[Items for locating described things]
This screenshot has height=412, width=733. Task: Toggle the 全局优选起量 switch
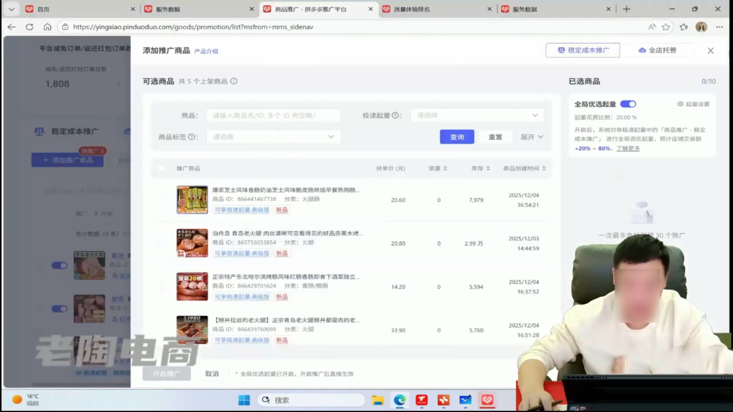(x=628, y=104)
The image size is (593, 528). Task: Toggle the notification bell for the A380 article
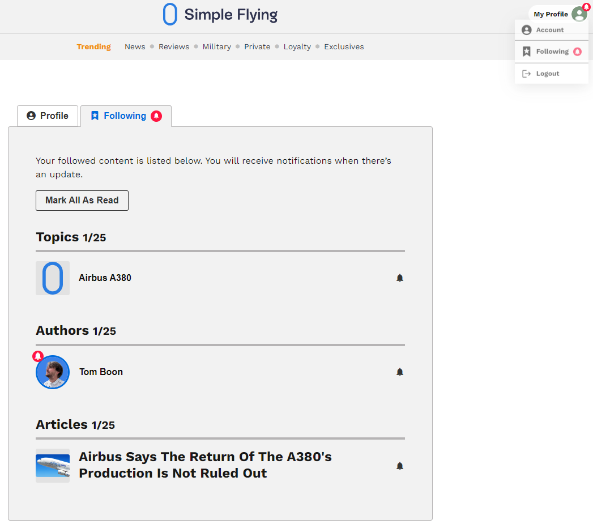coord(400,466)
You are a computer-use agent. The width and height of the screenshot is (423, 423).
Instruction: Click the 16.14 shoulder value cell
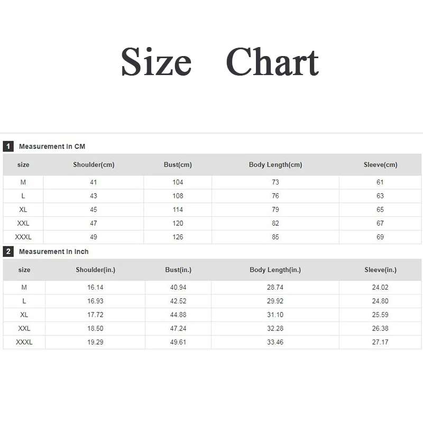click(x=95, y=288)
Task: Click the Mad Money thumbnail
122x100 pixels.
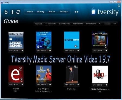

- **Your goal**: Output the items from the start through the line containing "coord(400,466)" as a two-column CSV with the columns instruction and location, one row per item. Put each value in a quoted field with line breaks turned into spaces, and leave out the pictures.

- **Written solution**:
instruction,location
"This screenshot has height=412, width=733. Task: Toggle the 全局优选起量 switch","(x=628, y=104)"
"The image size is (593, 528). Task: Toggle the notification bell for the A380 article","coord(400,466)"